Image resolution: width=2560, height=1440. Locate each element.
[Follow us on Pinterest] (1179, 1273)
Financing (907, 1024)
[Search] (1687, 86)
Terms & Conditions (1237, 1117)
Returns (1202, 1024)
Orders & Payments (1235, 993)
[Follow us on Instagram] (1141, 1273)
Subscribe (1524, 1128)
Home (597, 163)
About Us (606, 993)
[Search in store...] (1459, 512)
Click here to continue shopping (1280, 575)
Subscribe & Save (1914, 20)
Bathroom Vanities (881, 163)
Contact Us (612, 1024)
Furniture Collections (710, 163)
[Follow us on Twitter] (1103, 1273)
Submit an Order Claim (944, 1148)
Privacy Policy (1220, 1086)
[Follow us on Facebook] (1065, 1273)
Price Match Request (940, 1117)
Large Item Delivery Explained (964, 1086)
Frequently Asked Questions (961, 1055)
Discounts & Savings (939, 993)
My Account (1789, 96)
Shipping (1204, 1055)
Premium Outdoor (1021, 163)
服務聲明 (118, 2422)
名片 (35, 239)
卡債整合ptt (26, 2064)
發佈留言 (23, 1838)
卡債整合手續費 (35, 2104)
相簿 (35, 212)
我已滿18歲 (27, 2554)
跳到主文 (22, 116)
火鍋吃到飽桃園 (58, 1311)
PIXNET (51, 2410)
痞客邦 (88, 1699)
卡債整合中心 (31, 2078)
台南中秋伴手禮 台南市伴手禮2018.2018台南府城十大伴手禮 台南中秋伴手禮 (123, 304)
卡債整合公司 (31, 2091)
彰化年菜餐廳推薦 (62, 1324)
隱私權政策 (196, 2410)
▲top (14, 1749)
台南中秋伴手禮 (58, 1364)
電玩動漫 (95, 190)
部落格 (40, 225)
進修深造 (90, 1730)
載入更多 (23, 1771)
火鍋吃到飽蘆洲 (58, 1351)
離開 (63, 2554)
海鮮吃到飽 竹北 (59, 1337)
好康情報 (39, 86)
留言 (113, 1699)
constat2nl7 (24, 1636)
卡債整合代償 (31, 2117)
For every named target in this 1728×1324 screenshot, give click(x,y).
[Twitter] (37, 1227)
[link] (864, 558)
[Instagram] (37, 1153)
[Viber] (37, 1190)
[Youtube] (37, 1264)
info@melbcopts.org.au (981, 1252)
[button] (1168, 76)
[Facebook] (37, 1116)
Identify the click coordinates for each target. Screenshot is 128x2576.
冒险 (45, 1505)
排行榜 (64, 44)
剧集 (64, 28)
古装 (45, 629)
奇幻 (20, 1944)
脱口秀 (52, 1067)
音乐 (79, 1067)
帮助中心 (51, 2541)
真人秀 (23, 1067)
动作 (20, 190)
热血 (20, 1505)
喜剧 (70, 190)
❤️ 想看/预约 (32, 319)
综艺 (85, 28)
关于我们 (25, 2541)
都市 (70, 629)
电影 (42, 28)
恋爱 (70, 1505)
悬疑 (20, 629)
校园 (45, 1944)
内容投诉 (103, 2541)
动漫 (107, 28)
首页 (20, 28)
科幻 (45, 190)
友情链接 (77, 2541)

# [STATED PROBLEM]
Format every line of the material above as a JSON array of strings, one string per line, and omit any blank lines.

# [SOLUTION]
[
  "Image resolution: width=2560, height=1440. Locate each element.",
  "[Follow us on Pinterest] (1179, 1273)",
  "Financing (907, 1024)",
  "[Search] (1687, 86)",
  "Terms & Conditions (1237, 1117)",
  "Returns (1202, 1024)",
  "Orders & Payments (1235, 993)",
  "[Follow us on Instagram] (1141, 1273)",
  "Subscribe (1524, 1128)",
  "Home (597, 163)",
  "About Us (606, 993)",
  "[Search in store...] (1459, 512)",
  "Click here to continue shopping (1280, 575)",
  "Subscribe & Save (1914, 20)",
  "Bathroom Vanities (881, 163)",
  "Contact Us (612, 1024)",
  "Furniture Collections (710, 163)",
  "[Follow us on Twitter] (1103, 1273)",
  "Submit an Order Claim (944, 1148)",
  "Privacy Policy (1220, 1086)",
  "[Follow us on Facebook] (1065, 1273)",
  "Price Match Request (940, 1117)",
  "Large Item Delivery Explained (964, 1086)",
  "Frequently Asked Questions (961, 1055)",
  "Discounts & Savings (939, 993)",
  "My Account (1789, 96)",
  "Shipping (1204, 1055)",
  "Premium Outdoor (1021, 163)",
  "服務聲明 (118, 2422)",
  "名片 (35, 239)",
  "卡債整合ptt (26, 2064)",
  "發佈留言 (23, 1838)",
  "卡債整合手續費 (35, 2104)",
  "相簿 (35, 212)",
  "我已滿18歲 (27, 2554)",
  "跳到主文 (22, 116)",
  "火鍋吃到飽桃園 (58, 1311)",
  "PIXNET (51, 2410)",
  "痞客邦 (88, 1699)",
  "卡債整合中心 (31, 2078)",
  "台南中秋伴手禮 台南市伴手禮2018.2018台南府城十大伴手禮 台南中秋伴手禮 (123, 304)",
  "卡債整合公司 (31, 2091)",
  "彰化年菜餐廳推薦 (62, 1324)",
  "隱私權政策 (196, 2410)",
  "▲top (14, 1749)",
  "台南中秋伴手禮 (58, 1364)",
  "電玩動漫 (95, 190)",
  "部落格 (40, 225)",
  "進修深造 (90, 1730)",
  "載入更多 (23, 1771)",
  "火鍋吃到飽蘆洲 (58, 1351)",
  "離開 (63, 2554)",
  "海鮮吃到飽 竹北 (59, 1337)",
  "好康情報 (39, 86)",
  "留言 (113, 1699)",
  "constat2nl7 (24, 1636)",
  "卡債整合代償 (31, 2117)",
  "For every named target in this 1728×1324 screenshot, give click(x,y).",
  "[Twitter] (37, 1227)",
  "[link] (864, 558)",
  "[Instagram] (37, 1153)",
  "[Viber] (37, 1190)",
  "[Youtube] (37, 1264)",
  "info@melbcopts.org.au (981, 1252)",
  "[button] (1168, 76)",
  "[Facebook] (37, 1116)",
  "Identify the click coordinates for each target. Screenshot is 128x2576.",
  "冒险 (45, 1505)",
  "排行榜 (64, 44)",
  "剧集 (64, 28)",
  "古装 (45, 629)",
  "奇幻 (20, 1944)",
  "脱口秀 (52, 1067)",
  "音乐 (79, 1067)",
  "帮助中心 (51, 2541)",
  "真人秀 (23, 1067)",
  "动作 (20, 190)",
  "热血 (20, 1505)",
  "喜剧 (70, 190)",
  "❤️ 想看/预约 (32, 319)",
  "综艺 (85, 28)",
  "关于我们 (25, 2541)",
  "都市 (70, 629)",
  "电影 (42, 28)",
  "恋爱 (70, 1505)",
  "悬疑 (20, 629)",
  "校园 (45, 1944)",
  "内容投诉 (103, 2541)",
  "动漫 (107, 28)",
  "首页 (20, 28)",
  "科幻 (45, 190)",
  "友情链接 (77, 2541)"
]